[Source material]:

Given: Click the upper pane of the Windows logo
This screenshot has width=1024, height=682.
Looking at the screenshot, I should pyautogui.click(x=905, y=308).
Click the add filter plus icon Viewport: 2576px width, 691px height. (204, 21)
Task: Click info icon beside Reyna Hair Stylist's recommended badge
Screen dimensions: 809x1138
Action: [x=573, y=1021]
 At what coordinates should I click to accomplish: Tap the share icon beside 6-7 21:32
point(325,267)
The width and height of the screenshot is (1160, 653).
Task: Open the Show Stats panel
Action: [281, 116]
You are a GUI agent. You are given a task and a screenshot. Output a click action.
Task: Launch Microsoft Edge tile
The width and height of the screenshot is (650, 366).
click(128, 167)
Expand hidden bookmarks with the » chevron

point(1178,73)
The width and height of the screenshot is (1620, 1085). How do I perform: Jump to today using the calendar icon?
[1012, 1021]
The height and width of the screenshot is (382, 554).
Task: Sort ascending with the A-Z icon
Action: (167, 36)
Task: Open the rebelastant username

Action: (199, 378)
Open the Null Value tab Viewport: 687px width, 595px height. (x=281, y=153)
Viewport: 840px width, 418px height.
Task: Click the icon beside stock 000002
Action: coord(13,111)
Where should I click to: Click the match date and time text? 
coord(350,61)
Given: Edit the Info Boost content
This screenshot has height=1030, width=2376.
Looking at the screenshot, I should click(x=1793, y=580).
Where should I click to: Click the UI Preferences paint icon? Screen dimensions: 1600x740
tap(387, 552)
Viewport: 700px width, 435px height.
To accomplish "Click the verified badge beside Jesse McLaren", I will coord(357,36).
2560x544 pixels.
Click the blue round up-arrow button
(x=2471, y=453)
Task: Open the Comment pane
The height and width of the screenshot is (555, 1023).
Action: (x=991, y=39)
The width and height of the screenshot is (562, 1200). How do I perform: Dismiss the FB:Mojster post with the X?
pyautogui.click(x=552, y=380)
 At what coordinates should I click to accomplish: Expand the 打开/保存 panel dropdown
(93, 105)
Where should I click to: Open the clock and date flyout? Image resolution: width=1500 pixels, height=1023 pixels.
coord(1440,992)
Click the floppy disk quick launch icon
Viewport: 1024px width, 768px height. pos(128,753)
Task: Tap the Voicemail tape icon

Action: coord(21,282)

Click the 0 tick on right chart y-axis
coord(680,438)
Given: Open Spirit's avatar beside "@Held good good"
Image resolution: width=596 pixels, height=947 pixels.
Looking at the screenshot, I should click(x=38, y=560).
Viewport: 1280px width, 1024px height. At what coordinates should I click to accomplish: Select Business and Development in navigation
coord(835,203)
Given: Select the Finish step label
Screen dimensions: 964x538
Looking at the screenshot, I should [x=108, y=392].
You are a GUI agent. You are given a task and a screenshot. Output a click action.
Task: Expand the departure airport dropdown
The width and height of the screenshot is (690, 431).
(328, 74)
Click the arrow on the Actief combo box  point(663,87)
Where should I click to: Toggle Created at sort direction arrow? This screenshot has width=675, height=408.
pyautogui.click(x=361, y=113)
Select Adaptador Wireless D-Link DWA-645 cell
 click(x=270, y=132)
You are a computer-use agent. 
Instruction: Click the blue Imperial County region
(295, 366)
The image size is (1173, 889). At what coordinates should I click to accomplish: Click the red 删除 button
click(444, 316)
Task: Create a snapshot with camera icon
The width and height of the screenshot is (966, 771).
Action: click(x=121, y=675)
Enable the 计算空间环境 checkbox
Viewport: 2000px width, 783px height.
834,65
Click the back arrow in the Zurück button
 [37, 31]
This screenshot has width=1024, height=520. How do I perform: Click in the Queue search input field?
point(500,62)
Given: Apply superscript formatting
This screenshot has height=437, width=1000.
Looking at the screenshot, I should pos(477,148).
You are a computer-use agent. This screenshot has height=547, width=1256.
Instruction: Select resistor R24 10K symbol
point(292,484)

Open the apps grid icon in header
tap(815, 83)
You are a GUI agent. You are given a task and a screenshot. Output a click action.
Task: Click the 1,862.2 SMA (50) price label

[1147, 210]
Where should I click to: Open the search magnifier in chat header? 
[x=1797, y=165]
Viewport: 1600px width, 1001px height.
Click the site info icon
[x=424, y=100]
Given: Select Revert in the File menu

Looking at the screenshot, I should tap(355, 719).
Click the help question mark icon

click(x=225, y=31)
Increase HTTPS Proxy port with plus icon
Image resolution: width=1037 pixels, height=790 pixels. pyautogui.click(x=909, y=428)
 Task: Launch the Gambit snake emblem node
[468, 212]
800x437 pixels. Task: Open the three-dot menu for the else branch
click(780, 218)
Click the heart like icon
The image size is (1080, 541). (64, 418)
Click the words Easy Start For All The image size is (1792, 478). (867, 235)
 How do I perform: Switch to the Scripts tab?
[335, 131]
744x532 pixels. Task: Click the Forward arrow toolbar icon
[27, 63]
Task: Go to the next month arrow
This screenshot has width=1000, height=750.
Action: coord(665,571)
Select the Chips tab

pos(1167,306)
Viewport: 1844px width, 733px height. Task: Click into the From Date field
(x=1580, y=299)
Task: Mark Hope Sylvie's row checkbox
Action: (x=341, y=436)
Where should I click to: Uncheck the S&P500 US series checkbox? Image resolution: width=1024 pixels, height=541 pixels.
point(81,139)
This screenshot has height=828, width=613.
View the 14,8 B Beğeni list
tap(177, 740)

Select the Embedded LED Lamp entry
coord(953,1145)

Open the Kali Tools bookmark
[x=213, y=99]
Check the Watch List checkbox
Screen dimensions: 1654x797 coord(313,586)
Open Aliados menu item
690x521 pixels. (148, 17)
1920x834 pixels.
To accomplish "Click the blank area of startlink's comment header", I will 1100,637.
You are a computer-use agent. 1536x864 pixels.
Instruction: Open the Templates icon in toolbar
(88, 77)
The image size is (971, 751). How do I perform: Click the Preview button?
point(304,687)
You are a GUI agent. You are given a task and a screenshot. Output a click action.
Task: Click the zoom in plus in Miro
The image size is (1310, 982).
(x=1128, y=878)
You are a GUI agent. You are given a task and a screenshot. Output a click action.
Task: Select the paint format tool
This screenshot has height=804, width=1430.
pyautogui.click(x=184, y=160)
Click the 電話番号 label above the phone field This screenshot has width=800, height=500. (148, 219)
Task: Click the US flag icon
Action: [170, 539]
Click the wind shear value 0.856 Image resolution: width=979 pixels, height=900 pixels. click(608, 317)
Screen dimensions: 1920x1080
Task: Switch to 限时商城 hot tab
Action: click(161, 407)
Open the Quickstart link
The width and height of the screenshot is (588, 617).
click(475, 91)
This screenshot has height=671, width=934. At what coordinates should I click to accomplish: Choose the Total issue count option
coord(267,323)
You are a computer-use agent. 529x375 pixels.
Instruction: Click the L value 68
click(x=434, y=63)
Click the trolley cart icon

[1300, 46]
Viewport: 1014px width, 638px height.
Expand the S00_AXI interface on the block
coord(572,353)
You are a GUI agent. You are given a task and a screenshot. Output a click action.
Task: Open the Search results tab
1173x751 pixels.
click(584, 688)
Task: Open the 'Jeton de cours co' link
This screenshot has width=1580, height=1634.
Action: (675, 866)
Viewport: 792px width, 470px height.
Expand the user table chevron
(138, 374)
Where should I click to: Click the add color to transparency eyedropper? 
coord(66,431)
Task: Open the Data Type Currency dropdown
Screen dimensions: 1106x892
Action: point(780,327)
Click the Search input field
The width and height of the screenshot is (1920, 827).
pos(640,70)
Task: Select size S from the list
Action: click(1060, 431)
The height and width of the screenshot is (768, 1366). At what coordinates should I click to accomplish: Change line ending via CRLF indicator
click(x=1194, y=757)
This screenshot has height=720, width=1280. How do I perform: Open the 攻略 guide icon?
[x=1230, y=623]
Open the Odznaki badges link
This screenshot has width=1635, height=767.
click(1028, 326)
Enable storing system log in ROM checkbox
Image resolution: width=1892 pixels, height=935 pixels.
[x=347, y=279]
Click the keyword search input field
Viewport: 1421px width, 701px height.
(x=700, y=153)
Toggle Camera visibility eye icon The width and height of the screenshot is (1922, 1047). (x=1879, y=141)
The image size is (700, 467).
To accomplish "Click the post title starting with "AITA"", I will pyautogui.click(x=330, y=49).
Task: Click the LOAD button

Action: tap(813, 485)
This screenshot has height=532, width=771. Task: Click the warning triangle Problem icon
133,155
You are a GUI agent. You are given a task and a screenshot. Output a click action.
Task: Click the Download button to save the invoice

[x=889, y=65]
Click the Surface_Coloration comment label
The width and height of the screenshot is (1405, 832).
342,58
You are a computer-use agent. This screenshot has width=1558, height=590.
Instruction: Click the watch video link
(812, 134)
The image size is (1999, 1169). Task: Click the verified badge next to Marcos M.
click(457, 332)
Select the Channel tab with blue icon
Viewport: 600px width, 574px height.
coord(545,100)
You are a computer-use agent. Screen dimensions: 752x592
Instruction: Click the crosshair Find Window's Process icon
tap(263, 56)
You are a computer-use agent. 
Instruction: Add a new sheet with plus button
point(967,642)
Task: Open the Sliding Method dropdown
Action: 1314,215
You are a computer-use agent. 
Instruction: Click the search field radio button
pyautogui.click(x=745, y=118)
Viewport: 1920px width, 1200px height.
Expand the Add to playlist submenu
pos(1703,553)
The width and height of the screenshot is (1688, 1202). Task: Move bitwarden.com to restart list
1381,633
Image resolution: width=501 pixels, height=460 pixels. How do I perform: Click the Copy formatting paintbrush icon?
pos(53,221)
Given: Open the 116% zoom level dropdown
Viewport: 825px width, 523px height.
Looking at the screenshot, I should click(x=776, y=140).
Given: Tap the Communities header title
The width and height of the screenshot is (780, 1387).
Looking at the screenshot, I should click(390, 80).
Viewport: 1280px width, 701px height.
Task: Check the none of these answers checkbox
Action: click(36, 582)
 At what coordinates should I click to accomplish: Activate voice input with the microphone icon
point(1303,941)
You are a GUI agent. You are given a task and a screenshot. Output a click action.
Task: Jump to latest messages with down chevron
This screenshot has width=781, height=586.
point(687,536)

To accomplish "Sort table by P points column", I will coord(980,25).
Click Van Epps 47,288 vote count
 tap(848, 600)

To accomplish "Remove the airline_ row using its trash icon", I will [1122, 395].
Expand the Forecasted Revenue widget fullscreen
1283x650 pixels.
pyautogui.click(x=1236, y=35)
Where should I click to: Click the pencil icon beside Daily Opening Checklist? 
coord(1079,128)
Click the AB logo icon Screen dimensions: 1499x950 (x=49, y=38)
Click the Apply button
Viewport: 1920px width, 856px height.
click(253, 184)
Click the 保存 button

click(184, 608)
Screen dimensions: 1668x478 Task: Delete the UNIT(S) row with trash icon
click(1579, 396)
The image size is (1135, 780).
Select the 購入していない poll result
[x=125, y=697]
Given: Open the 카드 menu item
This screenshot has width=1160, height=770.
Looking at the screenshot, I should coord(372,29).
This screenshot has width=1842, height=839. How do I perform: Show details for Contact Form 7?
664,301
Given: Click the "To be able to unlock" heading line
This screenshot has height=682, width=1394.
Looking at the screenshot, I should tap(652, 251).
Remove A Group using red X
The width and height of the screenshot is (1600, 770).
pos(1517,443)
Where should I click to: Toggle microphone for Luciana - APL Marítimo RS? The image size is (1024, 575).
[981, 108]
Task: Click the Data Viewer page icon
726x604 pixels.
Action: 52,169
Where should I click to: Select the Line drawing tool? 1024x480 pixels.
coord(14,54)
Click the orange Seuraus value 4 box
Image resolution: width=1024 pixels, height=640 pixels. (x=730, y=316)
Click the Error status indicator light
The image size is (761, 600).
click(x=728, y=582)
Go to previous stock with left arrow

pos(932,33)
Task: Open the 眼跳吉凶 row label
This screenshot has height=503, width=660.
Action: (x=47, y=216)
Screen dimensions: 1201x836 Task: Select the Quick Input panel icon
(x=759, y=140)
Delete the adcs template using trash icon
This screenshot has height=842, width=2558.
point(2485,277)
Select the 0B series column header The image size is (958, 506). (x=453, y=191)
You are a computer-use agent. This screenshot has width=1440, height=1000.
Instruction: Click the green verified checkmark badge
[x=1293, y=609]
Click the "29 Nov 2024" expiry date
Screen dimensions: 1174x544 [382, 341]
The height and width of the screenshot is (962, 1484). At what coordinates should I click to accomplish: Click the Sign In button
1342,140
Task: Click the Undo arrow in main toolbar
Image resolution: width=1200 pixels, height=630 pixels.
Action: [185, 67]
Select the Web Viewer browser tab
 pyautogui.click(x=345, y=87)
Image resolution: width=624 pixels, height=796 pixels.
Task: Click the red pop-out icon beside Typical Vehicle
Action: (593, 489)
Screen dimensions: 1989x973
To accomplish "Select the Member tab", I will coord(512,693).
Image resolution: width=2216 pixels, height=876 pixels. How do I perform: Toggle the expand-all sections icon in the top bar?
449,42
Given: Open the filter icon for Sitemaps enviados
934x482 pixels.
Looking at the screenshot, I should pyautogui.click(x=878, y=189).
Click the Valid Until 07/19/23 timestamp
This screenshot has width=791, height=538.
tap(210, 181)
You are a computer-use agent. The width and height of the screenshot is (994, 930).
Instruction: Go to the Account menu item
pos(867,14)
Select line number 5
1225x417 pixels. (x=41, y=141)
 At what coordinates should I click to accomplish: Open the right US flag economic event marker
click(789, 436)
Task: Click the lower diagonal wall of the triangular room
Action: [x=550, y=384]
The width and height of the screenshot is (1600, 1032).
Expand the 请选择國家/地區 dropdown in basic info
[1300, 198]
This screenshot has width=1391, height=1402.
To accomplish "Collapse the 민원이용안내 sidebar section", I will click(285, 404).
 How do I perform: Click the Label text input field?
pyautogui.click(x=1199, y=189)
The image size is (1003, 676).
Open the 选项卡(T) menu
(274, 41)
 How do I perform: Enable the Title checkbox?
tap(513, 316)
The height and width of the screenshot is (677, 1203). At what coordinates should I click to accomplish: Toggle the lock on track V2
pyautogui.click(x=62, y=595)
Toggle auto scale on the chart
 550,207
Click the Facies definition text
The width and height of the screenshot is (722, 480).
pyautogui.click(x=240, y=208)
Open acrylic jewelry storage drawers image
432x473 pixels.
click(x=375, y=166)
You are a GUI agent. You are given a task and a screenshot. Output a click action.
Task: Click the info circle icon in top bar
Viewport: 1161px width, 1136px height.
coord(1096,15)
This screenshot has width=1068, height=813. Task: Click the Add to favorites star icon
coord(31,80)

[Prompt]: Copy every line that contains "Data" from the listing above.

[Task response]:
Task: Open the Data Type Currency dropdown
Task: Click the Data Viewer page icon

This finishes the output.